Peiqin was intrigued by Catherine’s reaction, for as soon as she had made the offhand joke she had regretted it. Apparently, Catherine was not displeased.
“This is Inspector Rohn, of the United States Marshals Service,” Chen introduced her formally. “She’s also very interested in Chinese culture. Since her arrival, she has been talking about visiting a Shanghai family.”
“Nice to meet you, Inspector Rohn.” Peiqin wiped her flour-covered hand before taking Catherine’s.
“Good to meet you, Peiqin. Chief Inspector Chen has spoken frequently about your excellent cooking.”
“A poetic exaggeration,” Peiqin said.
Yu tried to speak more formally, like a host, apologizing, “Sorry about the mess. May I introduce our son to you? He is called Qinqin.”
The room had space only for one table. The early arrival of the guests put the hosts in an embarrassing situation. The table was still littered with dumpling skins, minced meat, and vegetables. There was no room on the surface for even a teacup. Catherine had to put her bag down on the bed.
“The chief inspector is always busy. He has to go back to the bureau later.” Catherine took a couple of boxes out of the bag. “They are just some small th
ings I’ve chosen at the hotel. I hope you like them.”
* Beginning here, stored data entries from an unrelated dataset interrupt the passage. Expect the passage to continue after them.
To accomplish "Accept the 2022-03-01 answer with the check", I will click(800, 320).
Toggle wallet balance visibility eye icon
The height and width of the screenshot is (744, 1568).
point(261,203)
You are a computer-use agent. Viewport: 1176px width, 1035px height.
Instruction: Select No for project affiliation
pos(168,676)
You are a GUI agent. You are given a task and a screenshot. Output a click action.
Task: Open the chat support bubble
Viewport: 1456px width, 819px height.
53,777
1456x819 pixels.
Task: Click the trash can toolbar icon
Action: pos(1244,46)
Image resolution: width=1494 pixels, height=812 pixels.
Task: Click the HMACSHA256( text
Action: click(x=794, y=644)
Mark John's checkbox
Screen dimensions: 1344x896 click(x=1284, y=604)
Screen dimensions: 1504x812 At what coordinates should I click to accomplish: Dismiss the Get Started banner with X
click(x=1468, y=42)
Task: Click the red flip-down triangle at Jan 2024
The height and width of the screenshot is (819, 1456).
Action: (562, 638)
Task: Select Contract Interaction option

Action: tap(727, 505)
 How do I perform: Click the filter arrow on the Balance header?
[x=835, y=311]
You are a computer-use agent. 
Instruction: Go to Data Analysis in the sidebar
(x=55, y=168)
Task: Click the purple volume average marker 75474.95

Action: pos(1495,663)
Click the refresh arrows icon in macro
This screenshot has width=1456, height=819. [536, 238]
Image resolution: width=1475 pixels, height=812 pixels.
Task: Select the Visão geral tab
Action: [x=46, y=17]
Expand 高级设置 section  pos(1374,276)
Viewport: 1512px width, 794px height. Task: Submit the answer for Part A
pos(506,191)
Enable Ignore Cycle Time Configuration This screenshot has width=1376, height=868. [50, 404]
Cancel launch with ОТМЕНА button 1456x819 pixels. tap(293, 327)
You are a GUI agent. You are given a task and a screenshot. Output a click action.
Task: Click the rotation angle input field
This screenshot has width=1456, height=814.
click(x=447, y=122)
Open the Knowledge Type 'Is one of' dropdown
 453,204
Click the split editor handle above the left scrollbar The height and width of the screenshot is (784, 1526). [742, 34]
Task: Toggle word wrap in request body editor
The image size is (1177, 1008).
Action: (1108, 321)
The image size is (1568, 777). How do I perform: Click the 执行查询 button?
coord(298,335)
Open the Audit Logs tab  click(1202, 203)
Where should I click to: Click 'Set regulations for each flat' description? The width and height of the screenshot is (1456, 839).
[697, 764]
One was a food processor, and the other, a coffee maker.
“How wonderful, Inspector Rohn,” Peiqin exclaimed. “It is so thoughtful of you. For his next visit, we can serve Chief Inspector Chen fresh coffee.”
“You can also use it to make hot water for tea,” Chen said. “For this visit, we can use the food processor to mince and mix the meat and vegetable.”
“And bamboo shoots too,” Yu said proudly, beginning to experiment with the machine.